There are other types of sequences you should be familiar with:

Triangular Numbers

Triangular numbers are numbers that can be represented as an equilateral triangle of dots.

Triangular Numbers Using Sequence Of Equilateral Triangles Of Dots

The n^{th} term is \dfrac{n(n+1)}{2}, giving

1, 3, 6, 10, 15, 21, ...

Square Numbers

These sequences are made up of square numbers so the n^{th} term is n^2, giving

1, 4, 9, 16, 25, 36, 49, ...

Cubic Numbers

These sequences are made up of cubic numbers so the n^{th} term is n^3, giving

1, 8, 27, 64, 125, 216, ...

The Fibonacci Numbers

The first few terms of the Fibonacci sequence are:

1, 1, 2, 3, 5, 8, 13, 21, ...

This is a famous sequence that you need to recognise.
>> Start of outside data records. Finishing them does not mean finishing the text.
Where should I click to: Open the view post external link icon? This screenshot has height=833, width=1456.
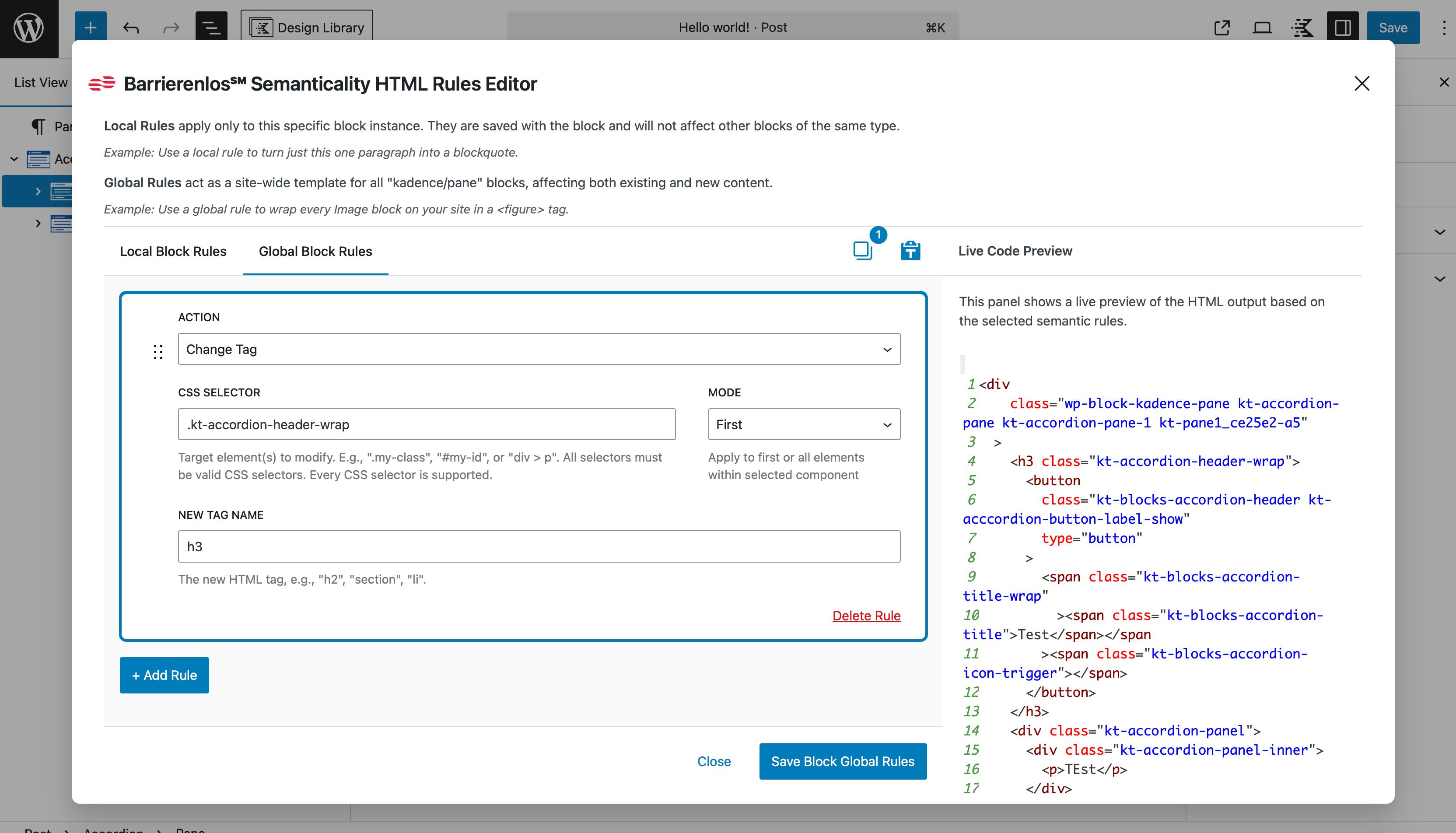1222,28
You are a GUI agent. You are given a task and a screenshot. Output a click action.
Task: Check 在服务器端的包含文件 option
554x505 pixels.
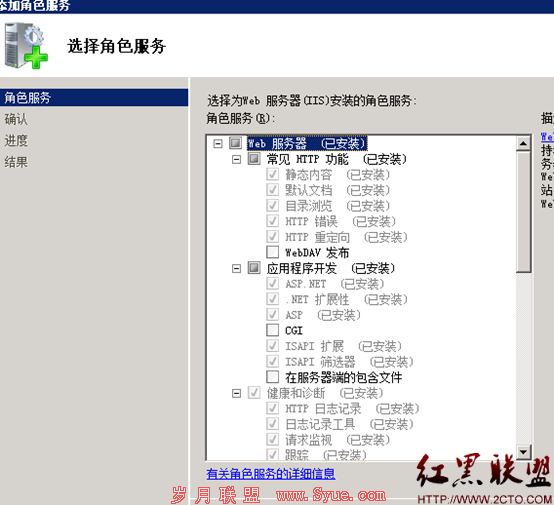(x=272, y=377)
The rule is the previous 2 terms are added together in the sequence to get the next term.

Level 4-5GCSEKS3AQAEdexcelOCRWJEC
Level 4-5 GCSE KS3 AQA Edexcel OCR WJEC

Example 1: Linear Sequences

Find the n^{th} term formula for the sequence -2, 5, 12, 19, 26.

[2 marks]

The first step is to find the common difference between each term.
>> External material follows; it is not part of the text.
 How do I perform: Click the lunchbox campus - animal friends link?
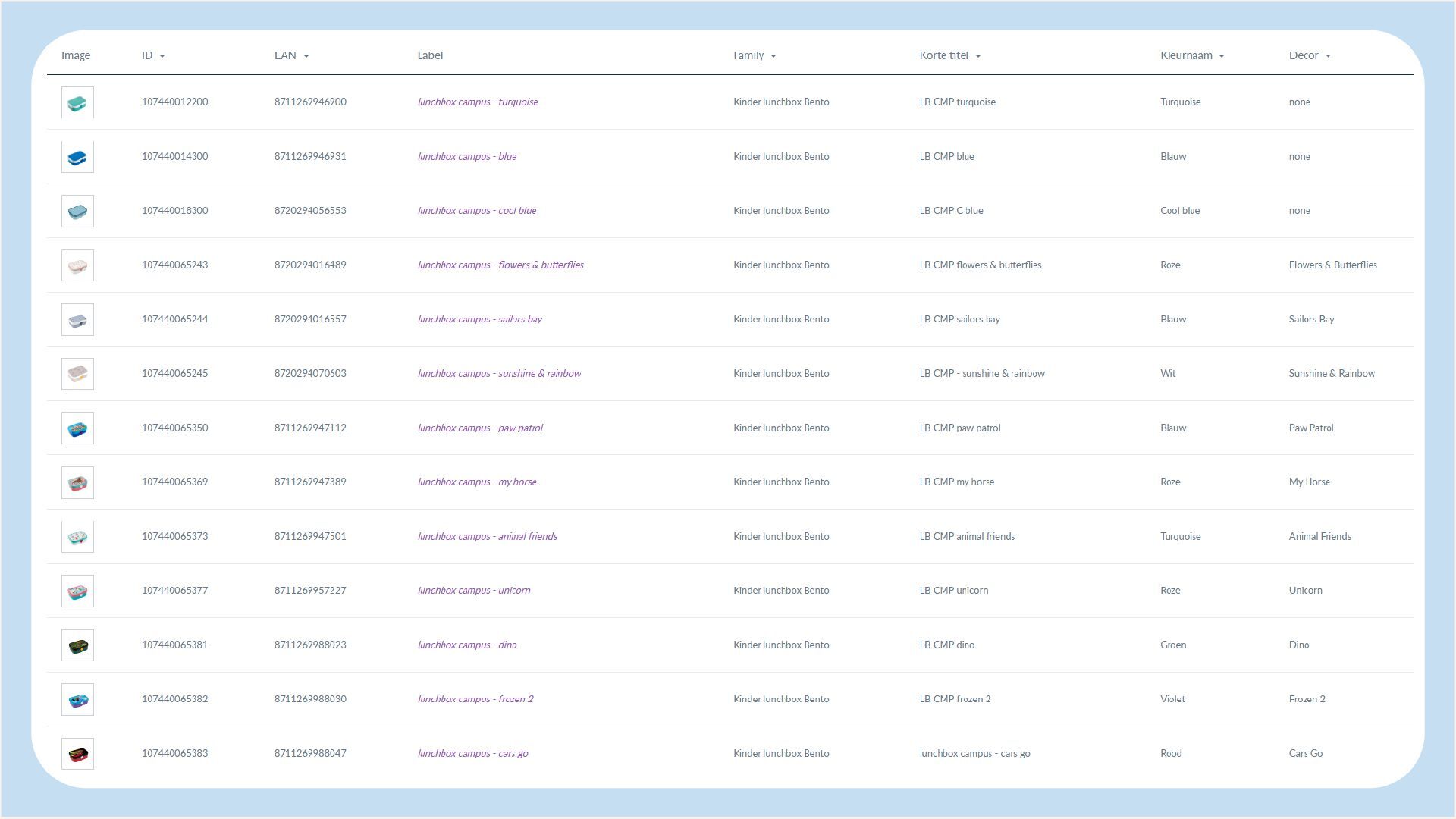pos(487,537)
Linear Sequence Example Common Difference

Hence we can write the n^{th} term as,

7n+b

To work out b, consider the sequence formed by putting n=1, 2, 3, 4, 5 into u_n=7n:

7, 14, 21, 28, 35

The difference between these numbers and our sequence is we need to subtract 9 from each term. Thus, our n^{th} term is

7n-9.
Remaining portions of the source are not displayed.